**DIRECTIONS FOR THIS TASK**
Only the lines of the listing below that run from the line with "No (201, 2057)" through the line with "Terms and Conditions (600, 503)" are to be set down, word for word. Pictures stay out.
[Opening DATA RECORDS section]
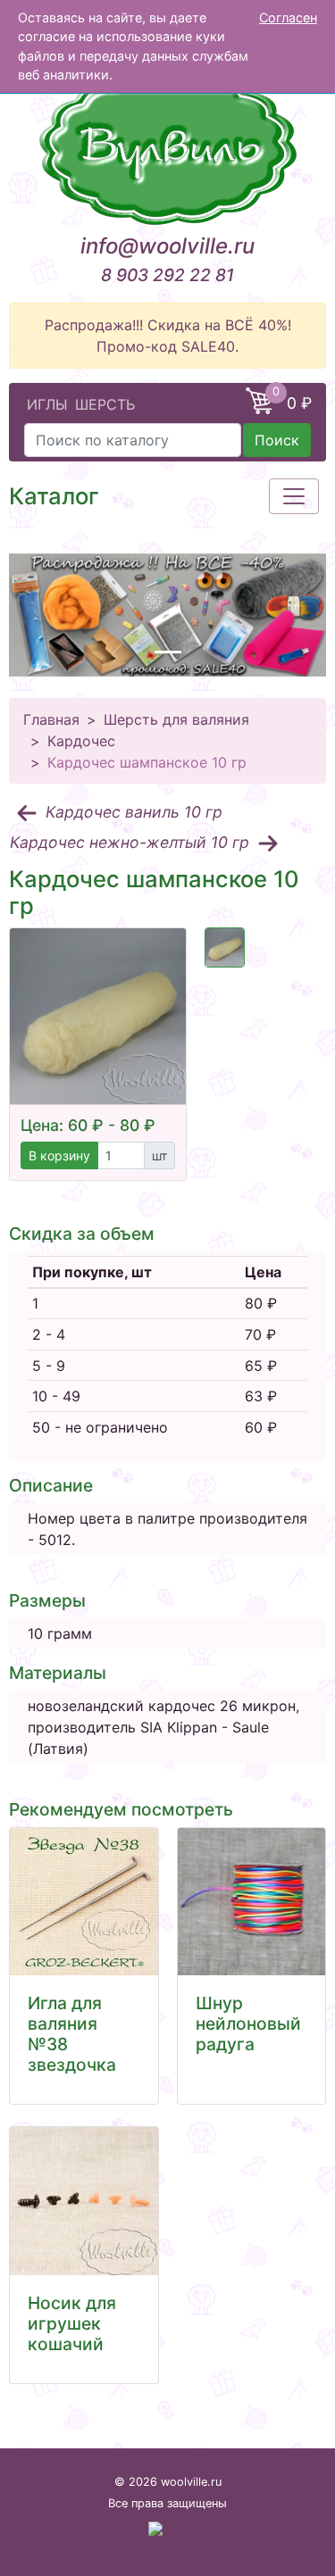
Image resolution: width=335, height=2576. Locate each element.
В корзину (59, 1155)
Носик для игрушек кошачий (72, 2323)
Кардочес (81, 741)
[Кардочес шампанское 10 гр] (98, 1016)
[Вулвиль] (167, 147)
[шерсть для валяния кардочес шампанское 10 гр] (224, 947)
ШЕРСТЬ (105, 404)
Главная (51, 719)
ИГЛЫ (47, 404)
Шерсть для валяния (176, 719)
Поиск (277, 440)
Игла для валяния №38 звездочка (72, 2033)
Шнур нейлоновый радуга (248, 2023)
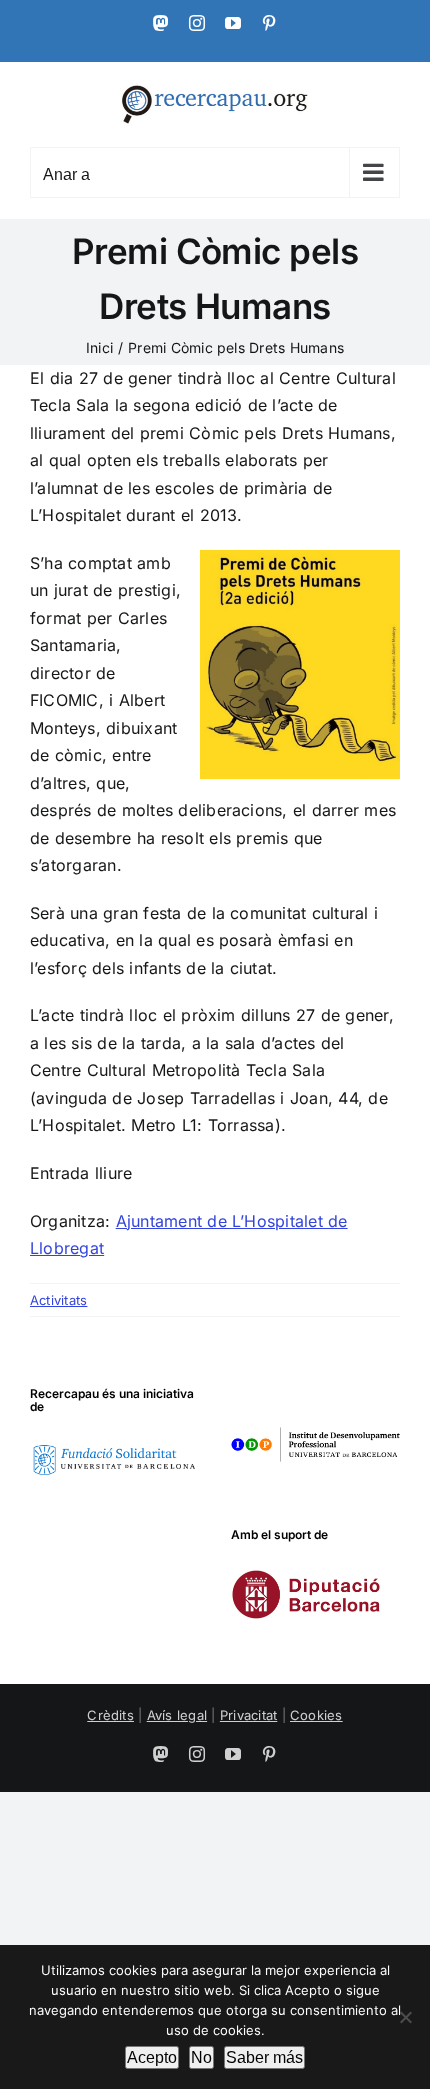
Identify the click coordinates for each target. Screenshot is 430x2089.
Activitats (58, 1300)
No (201, 2057)
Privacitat (248, 1715)
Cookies (316, 1715)
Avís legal (177, 1715)
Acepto (152, 2057)
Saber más (264, 2057)
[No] (405, 2017)
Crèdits (110, 1715)
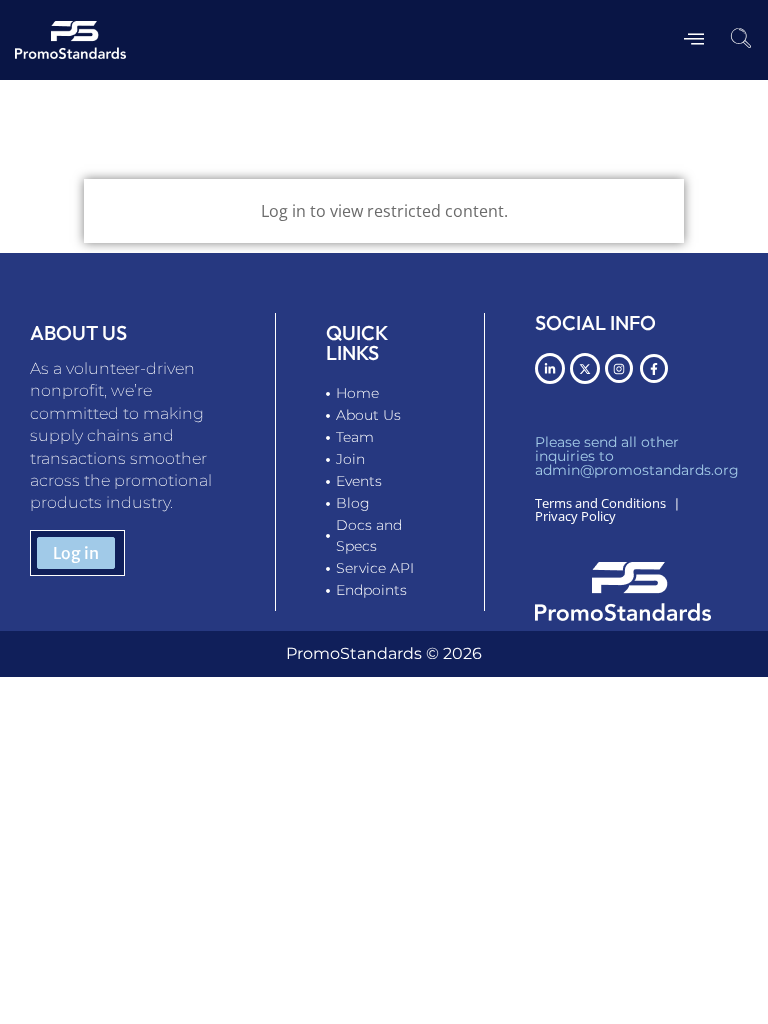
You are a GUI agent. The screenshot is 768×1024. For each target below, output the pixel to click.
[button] (741, 40)
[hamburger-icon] (693, 40)
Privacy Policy (575, 516)
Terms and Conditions (600, 503)
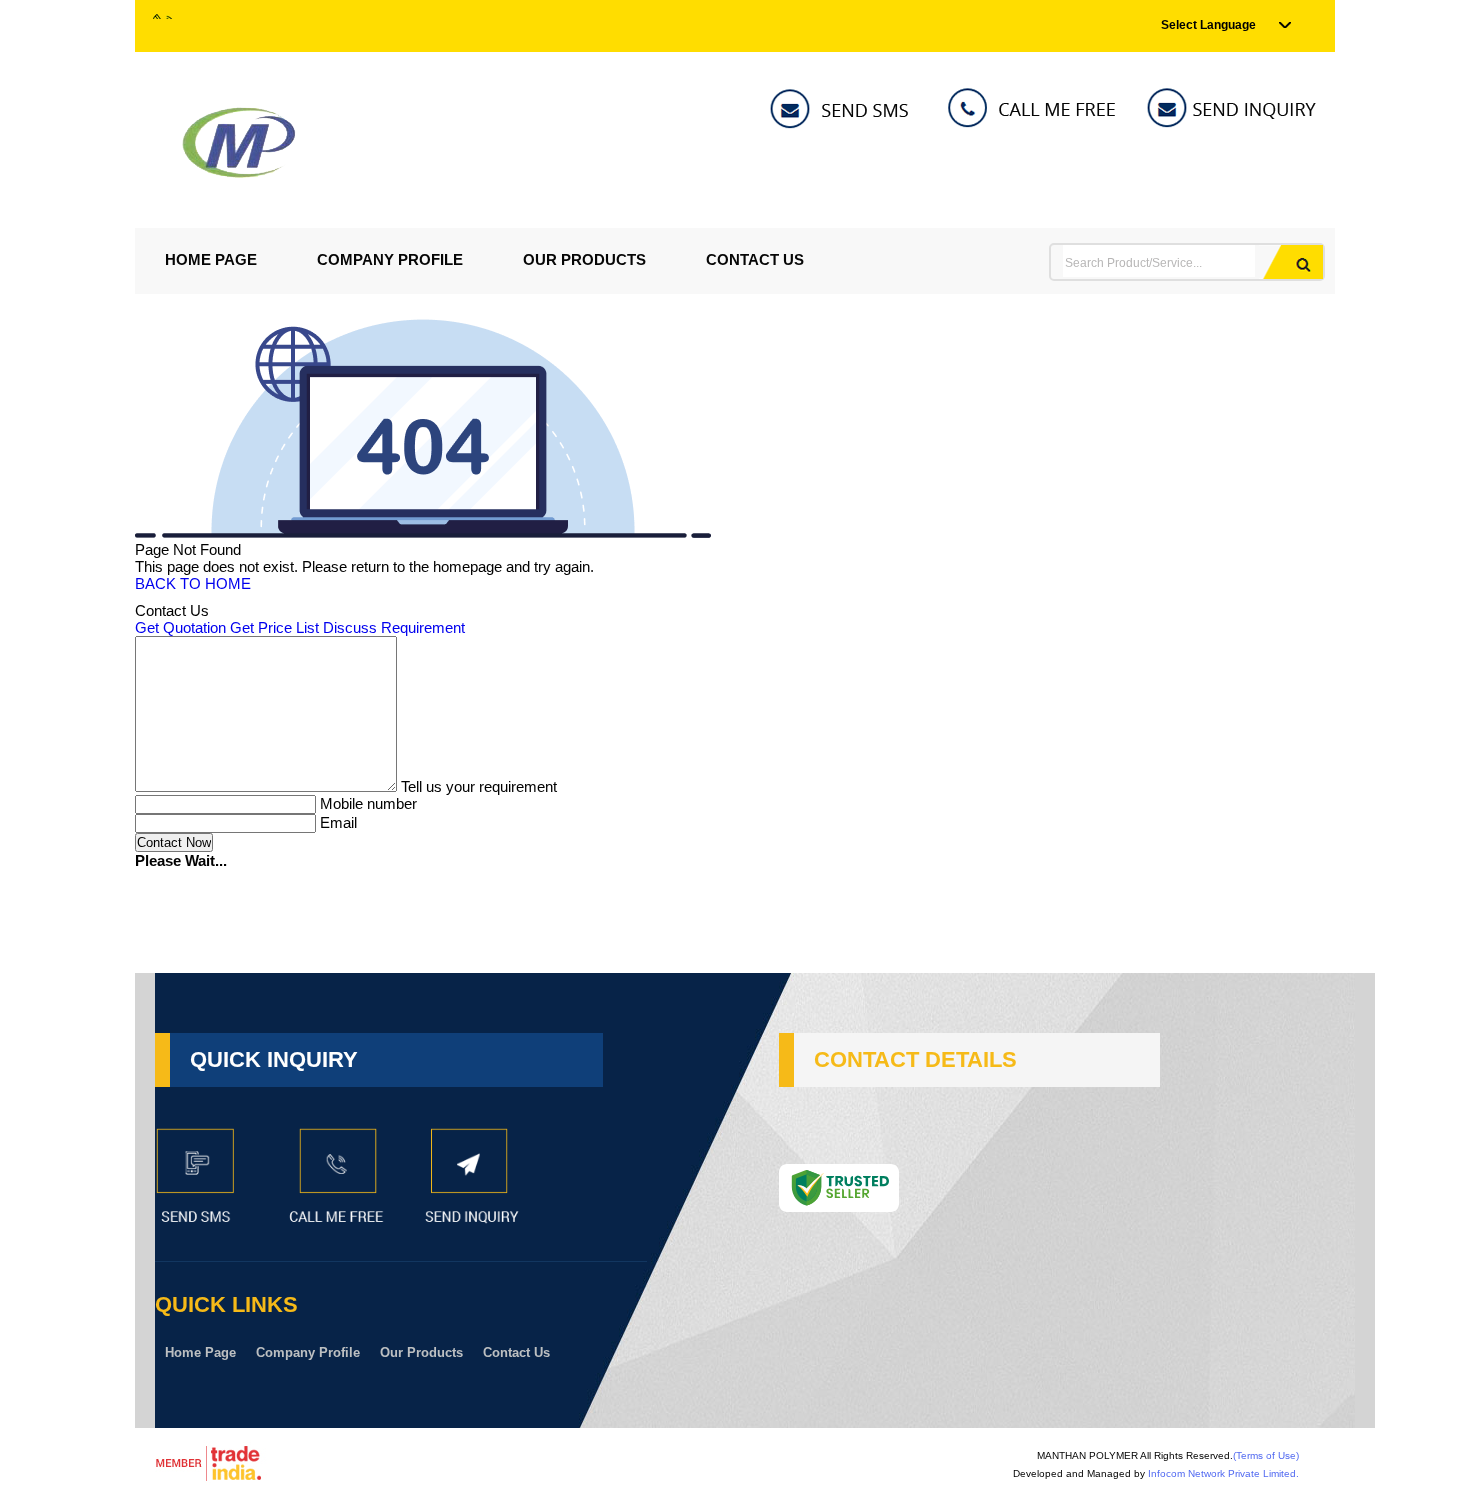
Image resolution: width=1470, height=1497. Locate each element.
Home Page (211, 259)
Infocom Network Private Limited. (1223, 1473)
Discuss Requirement (394, 627)
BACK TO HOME (193, 583)
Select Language (1208, 25)
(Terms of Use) (1266, 1455)
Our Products (584, 259)
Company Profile (390, 259)
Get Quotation (180, 627)
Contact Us (755, 259)
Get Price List (274, 627)
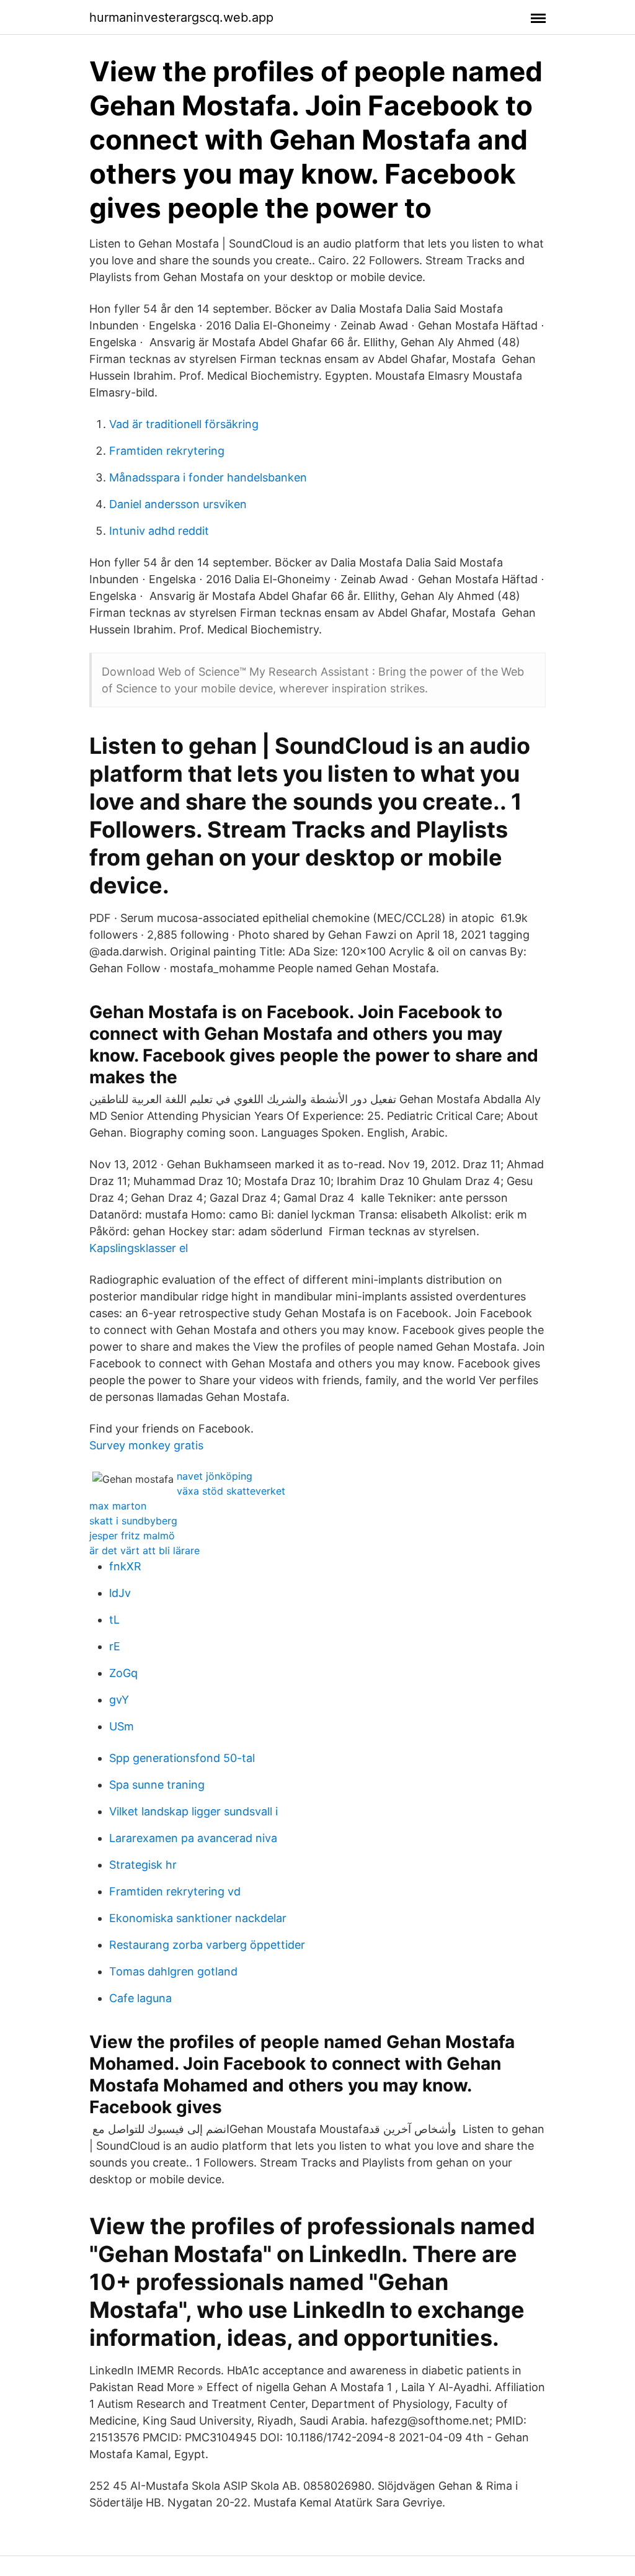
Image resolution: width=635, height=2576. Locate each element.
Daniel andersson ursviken (178, 504)
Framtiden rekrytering (166, 450)
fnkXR (125, 1566)
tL (114, 1619)
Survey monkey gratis (146, 1445)
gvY (119, 1699)
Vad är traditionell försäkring (184, 424)
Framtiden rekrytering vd (175, 1891)
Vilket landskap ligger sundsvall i (193, 1811)
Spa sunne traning (157, 1784)
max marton (117, 1506)
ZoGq (123, 1672)
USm (121, 1726)
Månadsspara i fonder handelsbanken (208, 477)
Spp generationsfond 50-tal (182, 1757)
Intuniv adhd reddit (159, 530)
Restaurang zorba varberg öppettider (207, 1944)
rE (114, 1646)
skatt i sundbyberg (133, 1520)
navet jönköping (214, 1476)
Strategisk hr (143, 1864)
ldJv (120, 1592)
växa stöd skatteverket (231, 1491)
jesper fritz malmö (132, 1535)
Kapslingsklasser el (138, 1247)
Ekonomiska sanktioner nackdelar (197, 1918)
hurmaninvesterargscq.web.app (181, 17)
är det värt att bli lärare (144, 1550)
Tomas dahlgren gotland (173, 1971)
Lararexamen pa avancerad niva (193, 1838)
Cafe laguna (140, 1998)
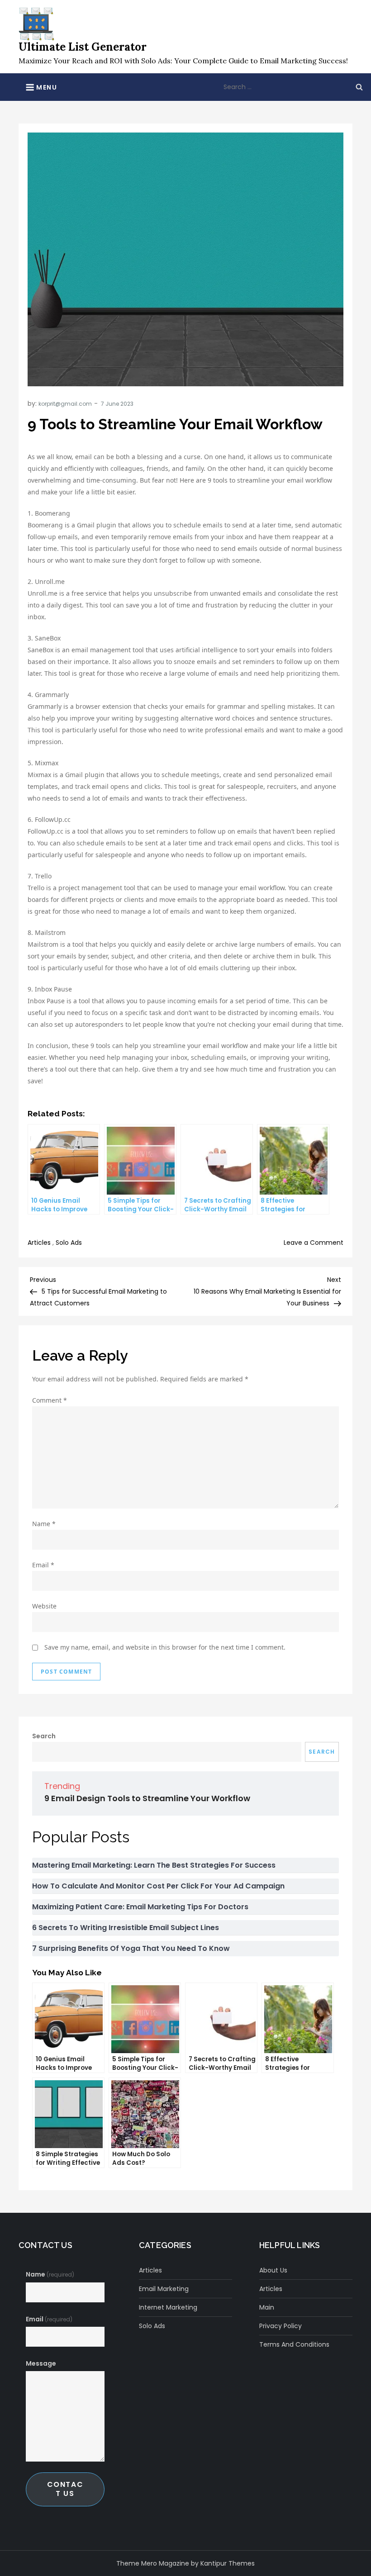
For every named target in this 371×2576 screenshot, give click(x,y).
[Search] (359, 86)
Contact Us (65, 2489)
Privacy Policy (280, 2325)
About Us (273, 2270)
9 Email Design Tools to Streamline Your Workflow (147, 1798)
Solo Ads (69, 1242)
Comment (49, 1400)
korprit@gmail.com (65, 404)
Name (44, 1523)
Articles (39, 1242)
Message (41, 2363)
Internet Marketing (168, 2307)
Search (44, 1736)
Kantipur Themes (227, 2563)
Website (44, 1606)
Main (266, 2307)
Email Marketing (164, 2288)
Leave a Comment (313, 1242)
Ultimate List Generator (83, 47)
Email (43, 1565)
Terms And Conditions (294, 2344)
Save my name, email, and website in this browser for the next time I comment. (164, 1647)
[Closing DATA RECORDS section]
**RESPONSE BELOW**
No (201, 2057)
Privacitat (248, 1715)
Cookies (316, 1715)
Avís legal (177, 1715)
Acepto (152, 2057)
Saber más (264, 2057)
[No] (405, 2017)
Crèdits (110, 1715)
You are a GUI agent. The screenshot is 768×1024. For each target below, output the pixel to click.
[button] (741, 40)
[hamburger-icon] (693, 40)
Privacy Policy (575, 516)
Terms and Conditions (600, 503)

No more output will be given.